Excerpted text —
* * * * * * *

Costa Smeralda - Her final cruise before the shutdown - Mar 9th 2020

Day 1 Barcelona

And so  we find ourselves on a Jet 2 flight to Barcelona. Its a cool March morning as we pass over the channel & spy the Isle of White. This cruise was booked on a launch deal for the Costa Smeralda. Shes been at sea for almost 3 months having ironed out any niggles and problems.

We tend to have a rule that avoids brand new ships for a month or so - let them bed in and allow the staff to get used to its operation - especially hotel side. Speaking of hotels we have chosen the most excellent 5 star Hotel Miramar and Spa for our pre cruise stay. A beautiful hotel atop Montjuic with striking views of the city and port from its terraces. Normally Barcelona's port would be busy with several cruise ships but March is still off season and the only ships your likely to sea in the Med will be Costa or MSC vessels. Most of the other lines will have moved their fleet over to the Carribean etc.

Of course the world is just beginning to feel the start and effects of the C word and it is necessary for us to have our temperature taken as we check in over a glass of champagne. The rooms are modern, large and comfortable with that typical boutique style of having the bath in the room. Theres a private terrace and separate shower and bathroom area and a whole bank of wardrobes - safe etc hidden down a passage towards the back of the room.

Everything is top class including a nice selection of L'Occitane products for you to soak in and remove the traces of airport grubbiness. We have a great dinner downstairs at the bar (the hotel also has a cpl of full restaurants with set tasting menus which we will definitely try next time)

Cava & freshly squeezed OJ for breakfast ( plenty of food also available!) overlooking the whole of Barcelona, what could be better? At 11am we order our taxi to the port (more Cava as we check out). Our ship awaits just down the hillside a short distance away.

The Smeralda is Costas latest addition to the fleet and takes over from the route previously allocated to the Diadema which we took a couple of years ago. Its a very traditional 7 night route taking in all the major ports of the Western Med. However little did we know that on this occasion it would be doing no such thing.

* * * * * * *

Problem to work on — Pick up the Costa Smeralda cruise diary above where it stops and carry it on.

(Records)
* * * * * * *

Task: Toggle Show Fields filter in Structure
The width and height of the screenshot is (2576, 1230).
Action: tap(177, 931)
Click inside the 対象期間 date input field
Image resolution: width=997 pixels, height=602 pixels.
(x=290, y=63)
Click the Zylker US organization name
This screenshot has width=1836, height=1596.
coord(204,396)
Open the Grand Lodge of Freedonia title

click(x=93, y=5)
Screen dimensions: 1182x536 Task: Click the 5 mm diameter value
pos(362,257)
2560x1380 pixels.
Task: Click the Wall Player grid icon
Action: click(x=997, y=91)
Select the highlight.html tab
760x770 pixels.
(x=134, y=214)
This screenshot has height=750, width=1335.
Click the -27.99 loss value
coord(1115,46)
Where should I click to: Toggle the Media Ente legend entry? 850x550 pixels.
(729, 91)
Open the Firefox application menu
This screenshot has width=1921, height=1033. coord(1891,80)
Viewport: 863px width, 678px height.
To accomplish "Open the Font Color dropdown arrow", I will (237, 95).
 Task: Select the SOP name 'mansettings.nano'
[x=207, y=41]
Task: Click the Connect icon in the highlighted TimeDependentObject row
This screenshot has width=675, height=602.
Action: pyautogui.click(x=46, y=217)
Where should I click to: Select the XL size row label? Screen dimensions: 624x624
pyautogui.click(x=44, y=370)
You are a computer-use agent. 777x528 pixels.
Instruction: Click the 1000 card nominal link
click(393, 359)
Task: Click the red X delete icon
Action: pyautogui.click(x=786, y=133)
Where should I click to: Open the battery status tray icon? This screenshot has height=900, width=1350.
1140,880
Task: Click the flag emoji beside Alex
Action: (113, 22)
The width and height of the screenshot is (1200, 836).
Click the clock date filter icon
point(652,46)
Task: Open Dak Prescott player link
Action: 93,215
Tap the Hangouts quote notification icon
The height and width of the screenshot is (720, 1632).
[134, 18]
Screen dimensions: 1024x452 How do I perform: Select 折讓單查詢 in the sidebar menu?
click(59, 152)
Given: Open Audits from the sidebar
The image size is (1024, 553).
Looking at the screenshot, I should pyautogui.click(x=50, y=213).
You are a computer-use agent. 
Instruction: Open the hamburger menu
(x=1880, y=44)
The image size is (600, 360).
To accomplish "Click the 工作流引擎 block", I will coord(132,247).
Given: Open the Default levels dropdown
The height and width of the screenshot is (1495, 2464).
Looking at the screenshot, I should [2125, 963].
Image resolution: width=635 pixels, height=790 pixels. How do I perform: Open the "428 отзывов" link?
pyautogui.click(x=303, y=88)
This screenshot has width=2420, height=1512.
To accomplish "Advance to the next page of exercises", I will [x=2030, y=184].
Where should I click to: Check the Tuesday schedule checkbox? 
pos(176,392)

* * * * * * *

Output of the task —
Its after 1pm by the time we board and have a full body heat check before boarding. We drop our hand luggage straight off in the cabin as its ready, grab our key cards & check which MDR we are allocated: "The Columbina" for a nice table service lunch. We are both immediately impressed by the hand cleaning stations on board this ship; as well as the usual hand santizer gel globes we are so used to seeing now, every  restaurant has banks of machines that wet wash and sanitize your hands automatically. Its also worth remembering that all this equipment was built and installed from day one launch so its good to see that these are not just additions because of the current crisis. 

If you have ever read any of our other reports you will know that we have never been great users of  buffet restaurants so its also great to see that Costa are offering a sit down service every day of the cruise for lunch and not just on sea days.

Jack chooses the seafood main course which is delicious and I choose a rather hearty venison and beef stew. We have the Brindiamo drinks package so its all washed down with a lovely dry Pinot Grigio and a very drinkable Cabernet for myself. Hopefully this will be the last time we see the main dining room as we plan to upgrade to club level, something  we had discovered was well worth the money on the Costa Favolosa last year.

Then its time to explore the ship and find a place to sit and relax with the excellent coffee that Costa is so famed for.

The whole ship  is more moderno Italian design than the usual bling on Costa Diadema. Its tasteful with clean lines though some of the colour choices in the stateroom corridors are slightly OTT.

Your never going to forget what deck is yours on this ship.

Bags arrive quickly to the stateroom and its soon time for Costas muster which takes place in the Jazz Bar. By the time we have unpacked its time to get a quick aperitif and find the maitre 'd to sort out our restaurant options. The Smeralda does not actually have the equivalent of a club restaurant - instead they have two private restaurants on deck 8 one dedicated to suites (the Panorama)  and one for perla diamante Costa Club members (The Bella Vista).

A quick chat  with the head waiter and we are encompassed in the extra refinement of the Panorama restaurant for breakfast, lunch and dinner. A small room with (as the name would suggest) panoramic windows across the port side wall. Service is excellent - food is delicious & piping hot and wine glasses are refilled before you can blink. 

Starter of  marinated trout tartare with quails egg

Spinach and Ricotta Cream Malfati

Crispy suckling pig with baked apples and fines herbe salsa

Heres an example dinner menu to wet your appetites  -You can of couse mix and match netween the main al a carte items (which always include fillet steak and the giant prawns) and the chefs suggested menu of the day which tries to be representative of the area you have just visited. And if its not on the menu just ask.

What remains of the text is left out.